[Start of EXERCISE INPUTS]

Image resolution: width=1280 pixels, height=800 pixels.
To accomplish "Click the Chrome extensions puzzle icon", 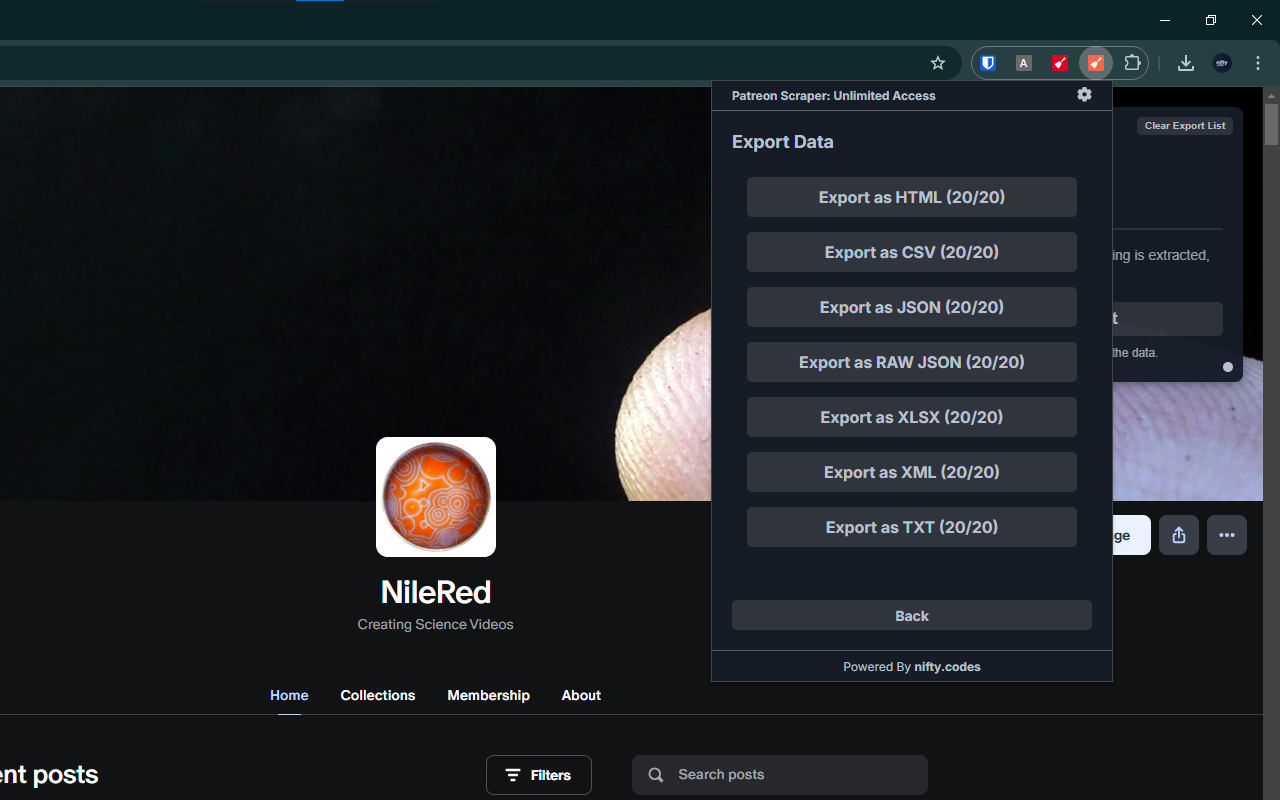I will (x=1132, y=62).
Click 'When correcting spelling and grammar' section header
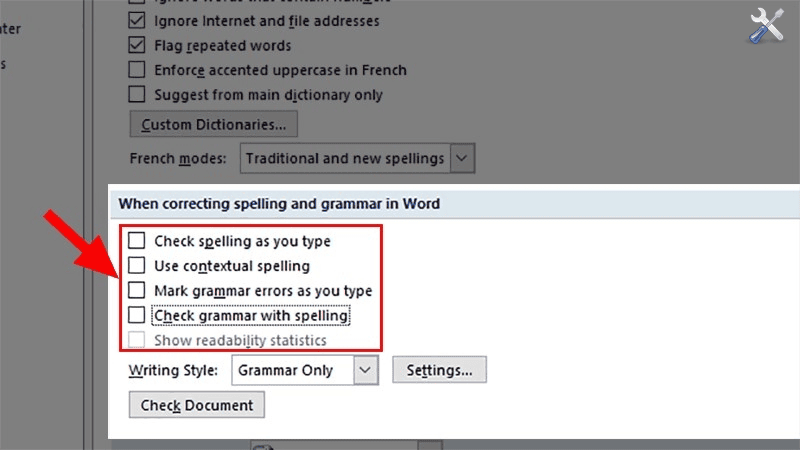Viewport: 800px width, 450px height. [279, 203]
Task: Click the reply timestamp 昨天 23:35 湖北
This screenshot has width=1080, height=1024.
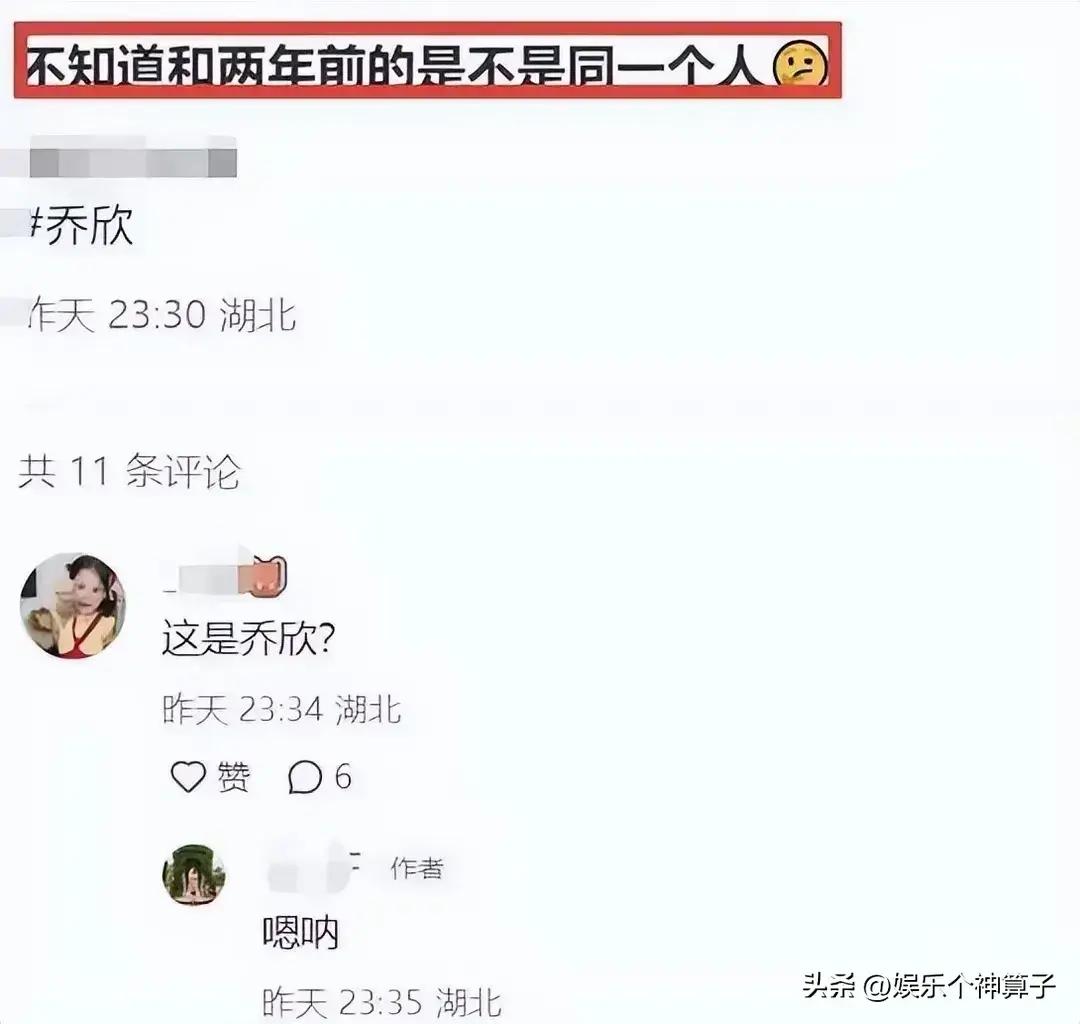Action: [x=382, y=1003]
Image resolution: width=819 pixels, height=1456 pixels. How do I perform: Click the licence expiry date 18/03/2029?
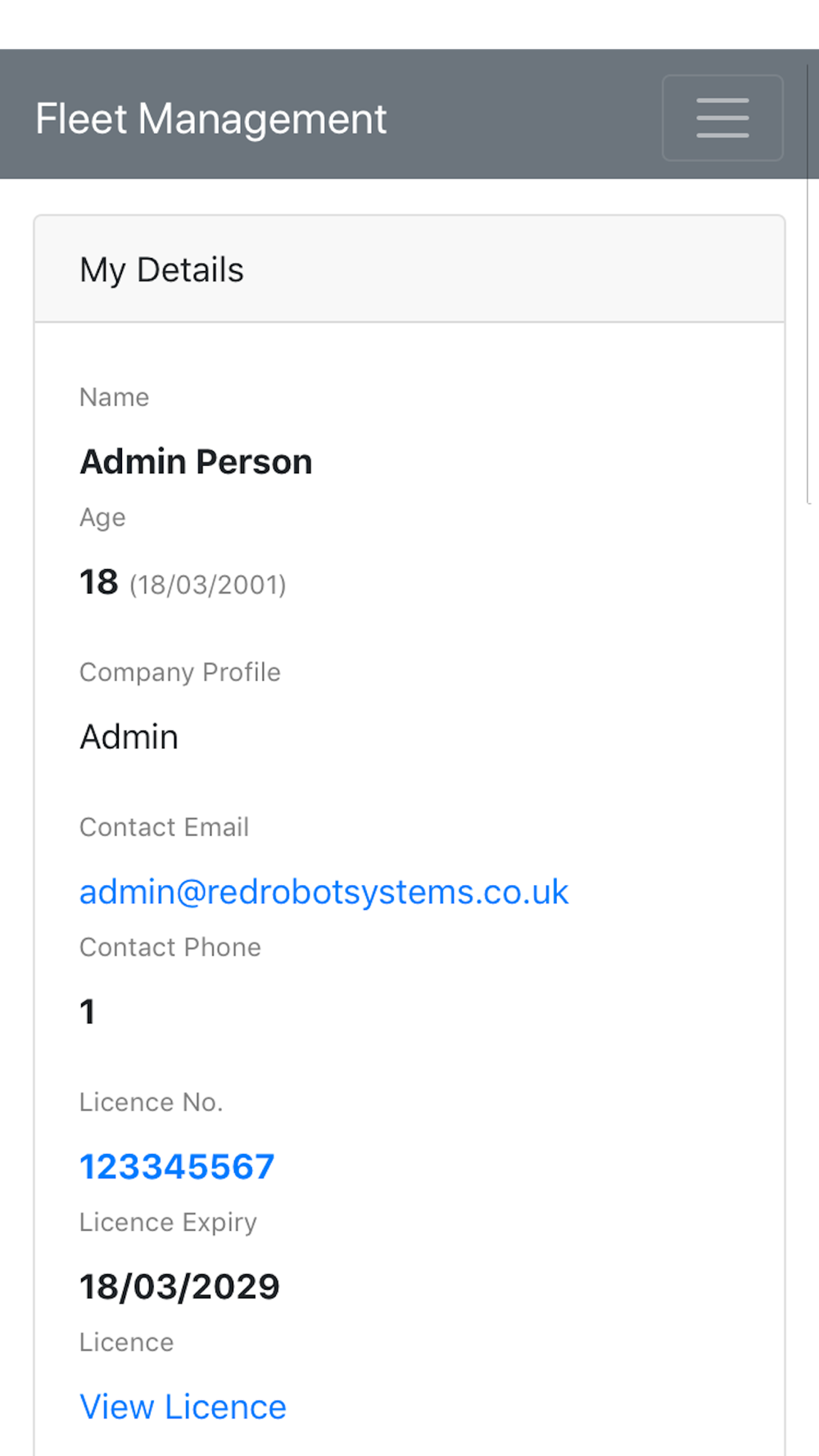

[End of EXERCISE INPUTS]

#### [REQUIRED TASK]
Rewrite the part of the listing that opens with the line containing "Task: Click the reply timestamp 昨天 23:35 湖北" and runs through the end of the listing, changing "reply timestamp" to "comment timestamp" and leaving all else as is. Omit the pictures from your answer.

#### [ANSWER TO THE PROBLEM]
Task: Click the comment timestamp 昨天 23:35 湖北
This screenshot has width=1080, height=1024.
Action: [x=382, y=1003]
Image resolution: width=819 pixels, height=1456 pixels. How do I perform: Click the licence expiry date 18/03/2029?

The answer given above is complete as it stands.